Exercise - Please lay out the lines below as a numbered list, leaving out any blank lines.

Start of Data in this exercise

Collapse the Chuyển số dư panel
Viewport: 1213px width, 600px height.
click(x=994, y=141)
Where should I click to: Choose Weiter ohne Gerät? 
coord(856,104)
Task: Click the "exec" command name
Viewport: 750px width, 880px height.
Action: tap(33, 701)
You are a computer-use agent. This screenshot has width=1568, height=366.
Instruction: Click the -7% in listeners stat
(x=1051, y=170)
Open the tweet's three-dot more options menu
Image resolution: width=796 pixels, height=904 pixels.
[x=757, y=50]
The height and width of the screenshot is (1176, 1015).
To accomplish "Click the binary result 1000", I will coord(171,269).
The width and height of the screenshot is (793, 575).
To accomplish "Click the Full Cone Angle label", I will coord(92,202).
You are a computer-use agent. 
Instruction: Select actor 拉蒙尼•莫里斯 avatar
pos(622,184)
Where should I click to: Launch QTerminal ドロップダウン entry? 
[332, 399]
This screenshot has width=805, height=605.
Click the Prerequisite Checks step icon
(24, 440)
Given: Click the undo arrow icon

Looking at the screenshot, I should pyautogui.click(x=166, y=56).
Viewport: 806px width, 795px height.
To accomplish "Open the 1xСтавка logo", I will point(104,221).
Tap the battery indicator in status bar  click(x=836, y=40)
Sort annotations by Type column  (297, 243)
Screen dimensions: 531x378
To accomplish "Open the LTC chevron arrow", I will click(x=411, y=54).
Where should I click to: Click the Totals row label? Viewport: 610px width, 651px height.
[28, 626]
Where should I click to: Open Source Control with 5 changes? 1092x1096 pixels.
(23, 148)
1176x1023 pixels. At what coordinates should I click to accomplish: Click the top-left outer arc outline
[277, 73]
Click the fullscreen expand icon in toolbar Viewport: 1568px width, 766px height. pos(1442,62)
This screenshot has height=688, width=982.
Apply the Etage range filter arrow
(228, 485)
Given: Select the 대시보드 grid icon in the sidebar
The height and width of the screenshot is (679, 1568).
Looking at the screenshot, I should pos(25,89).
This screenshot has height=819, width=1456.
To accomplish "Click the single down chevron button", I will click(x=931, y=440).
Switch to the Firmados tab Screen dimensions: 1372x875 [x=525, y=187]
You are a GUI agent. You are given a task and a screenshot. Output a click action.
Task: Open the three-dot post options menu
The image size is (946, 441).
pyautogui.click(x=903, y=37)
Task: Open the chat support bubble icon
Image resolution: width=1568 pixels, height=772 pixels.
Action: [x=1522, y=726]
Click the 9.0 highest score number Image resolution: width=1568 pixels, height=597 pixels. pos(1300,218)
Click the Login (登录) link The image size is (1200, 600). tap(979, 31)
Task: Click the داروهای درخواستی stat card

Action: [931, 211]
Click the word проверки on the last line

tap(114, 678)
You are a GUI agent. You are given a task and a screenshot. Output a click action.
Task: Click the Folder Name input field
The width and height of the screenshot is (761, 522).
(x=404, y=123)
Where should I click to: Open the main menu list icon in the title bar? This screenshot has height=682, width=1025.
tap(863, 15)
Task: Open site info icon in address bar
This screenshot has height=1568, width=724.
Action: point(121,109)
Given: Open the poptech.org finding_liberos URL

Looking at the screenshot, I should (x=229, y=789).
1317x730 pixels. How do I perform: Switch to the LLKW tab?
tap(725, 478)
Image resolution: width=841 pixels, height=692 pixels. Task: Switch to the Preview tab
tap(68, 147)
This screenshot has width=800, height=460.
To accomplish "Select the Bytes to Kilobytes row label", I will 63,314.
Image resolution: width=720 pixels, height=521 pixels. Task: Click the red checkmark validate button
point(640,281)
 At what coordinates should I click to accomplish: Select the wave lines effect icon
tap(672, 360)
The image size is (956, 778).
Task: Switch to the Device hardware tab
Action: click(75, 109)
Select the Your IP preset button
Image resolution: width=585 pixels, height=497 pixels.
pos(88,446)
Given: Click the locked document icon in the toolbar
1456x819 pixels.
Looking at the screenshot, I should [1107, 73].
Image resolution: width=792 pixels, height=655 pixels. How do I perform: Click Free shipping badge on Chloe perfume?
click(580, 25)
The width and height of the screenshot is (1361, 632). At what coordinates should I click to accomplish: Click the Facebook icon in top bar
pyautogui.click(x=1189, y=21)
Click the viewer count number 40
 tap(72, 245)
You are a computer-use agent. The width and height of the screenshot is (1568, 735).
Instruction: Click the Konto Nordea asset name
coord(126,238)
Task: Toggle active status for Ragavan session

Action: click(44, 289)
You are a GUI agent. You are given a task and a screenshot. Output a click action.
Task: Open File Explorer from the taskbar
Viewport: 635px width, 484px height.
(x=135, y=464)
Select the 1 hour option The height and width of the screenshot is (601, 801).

End of Data in this exercise

The answer -
1. Collapse the Chuyển số dư panel
2. Viewport: 1213px width, 600px height.
3. click(x=994, y=141)
4. Where should I click to: Choose Weiter ohne Gerät? 
5. coord(856,104)
6. Task: Click the "exec" command name
7. Viewport: 750px width, 880px height.
8. Action: tap(33, 701)
9. You are a computer-use agent. This screenshot has width=1568, height=366.
10. Instruction: Click the -7% in listeners stat
11. (x=1051, y=170)
12. Open the tweet's three-dot more options menu
13. Image resolution: width=796 pixels, height=904 pixels.
14. [x=757, y=50]
15. The height and width of the screenshot is (1176, 1015).
16. To accomplish "Click the binary result 1000", I will coord(171,269).
17. The width and height of the screenshot is (793, 575).
18. To accomplish "Click the Full Cone Angle label", I will coord(92,202).
19. You are a computer-use agent. 
20. Instruction: Select actor 拉蒙尼•莫里斯 avatar
21. pos(622,184)
22. Where should I click to: Launch QTerminal ドロップダウン entry? 
23. [332, 399]
24. This screenshot has width=805, height=605.
25. Click the Prerequisite Checks step icon
26. (24, 440)
27. Given: Click the undo arrow icon
28. Looking at the screenshot, I should pyautogui.click(x=166, y=56).
29. Viewport: 806px width, 795px height.
30. To accomplish "Open the 1xСтавка logo", I will point(104,221).
31. Tap the battery indicator in status bar  click(x=836, y=40)
32. Sort annotations by Type column  (297, 243)
33. Screen dimensions: 531x378
34. To accomplish "Open the LTC chevron arrow", I will click(x=411, y=54).
35. Where should I click to: Click the Totals row label? Viewport: 610px width, 651px height.
36. [28, 626]
37. Where should I click to: Open Source Control with 5 changes? 1092x1096 pixels.
38. (23, 148)
39. 1176x1023 pixels. At what coordinates should I click to accomplish: Click the top-left outer arc outline
40. [277, 73]
41. Click the fullscreen expand icon in toolbar Viewport: 1568px width, 766px height. pos(1442,62)
42. This screenshot has height=688, width=982.
43. Apply the Etage range filter arrow
44. (228, 485)
45. Given: Select the 대시보드 grid icon in the sidebar
46. The height and width of the screenshot is (679, 1568).
47. Looking at the screenshot, I should pos(25,89).
48. This screenshot has height=819, width=1456.
49. To accomplish "Click the single down chevron button", I will click(x=931, y=440).
50. Switch to the Firmados tab Screen dimensions: 1372x875 [x=525, y=187]
51. You are a GUI agent. You are given a task and a screenshot. Output a click action.
52. Task: Open the three-dot post options menu
53. The image size is (946, 441).
54. pyautogui.click(x=903, y=37)
55. Task: Open the chat support bubble icon
56. Image resolution: width=1568 pixels, height=772 pixels.
57. Action: [x=1522, y=726]
58. Click the 9.0 highest score number Image resolution: width=1568 pixels, height=597 pixels. pos(1300,218)
59. Click the Login (登录) link The image size is (1200, 600). tap(979, 31)
60. Task: Click the داروهای درخواستی stat card
61. Action: [931, 211]
62. Click the word проверки on the last line
63. tap(114, 678)
64. You are a GUI agent. You are given a task and a screenshot. Output a click action.
65. Task: Click the Folder Name input field
66. The width and height of the screenshot is (761, 522).
67. (x=404, y=123)
68. Where should I click to: Open the main menu list icon in the title bar? This screenshot has height=682, width=1025.
69. tap(863, 15)
70. Task: Open site info icon in address bar
71. This screenshot has height=1568, width=724.
72. Action: point(121,109)
73. Given: Open the poptech.org finding_liberos URL
74. Looking at the screenshot, I should (x=229, y=789).
75. 1317x730 pixels. How do I perform: Switch to the LLKW tab?
76. tap(725, 478)
77. Image resolution: width=841 pixels, height=692 pixels. Task: Switch to the Preview tab
78. tap(68, 147)
79. This screenshot has width=800, height=460.
80. To accomplish "Select the Bytes to Kilobytes row label", I will 63,314.
81. Image resolution: width=720 pixels, height=521 pixels. Task: Click the red checkmark validate button
82. point(640,281)
83.  At what coordinates should I click to accomplish: Select the wave lines effect icon
84. tap(672, 360)
85. The image size is (956, 778).
86. Task: Switch to the Device hardware tab
87. Action: click(75, 109)
88. Select the Your IP preset button
89. Image resolution: width=585 pixels, height=497 pixels.
90. pos(88,446)
91. Given: Click the locked document icon in the toolbar
92. 1456x819 pixels.
93. Looking at the screenshot, I should [1107, 73].
94. Image resolution: width=792 pixels, height=655 pixels. How do I perform: Click Free shipping badge on Chloe perfume?
95. click(580, 25)
96. The width and height of the screenshot is (1361, 632). At what coordinates should I click to accomplish: Click the Facebook icon in top bar
97. pyautogui.click(x=1189, y=21)
98. Click the viewer count number 40
99.  tap(72, 245)
100. You are a computer-use agent. The width and height of the screenshot is (1568, 735).
101. Instruction: Click the Konto Nordea asset name
102. coord(126,238)
103. Task: Toggle active status for Ragavan session
104. Action: click(44, 289)
105. You are a GUI agent. You are given a task and a screenshot. Output a click action.
106. Task: Open File Explorer from the taskbar
107. Viewport: 635px width, 484px height.
108. (x=135, y=464)
109. Select the 1 hour option The height and width of the screenshot is (601, 801).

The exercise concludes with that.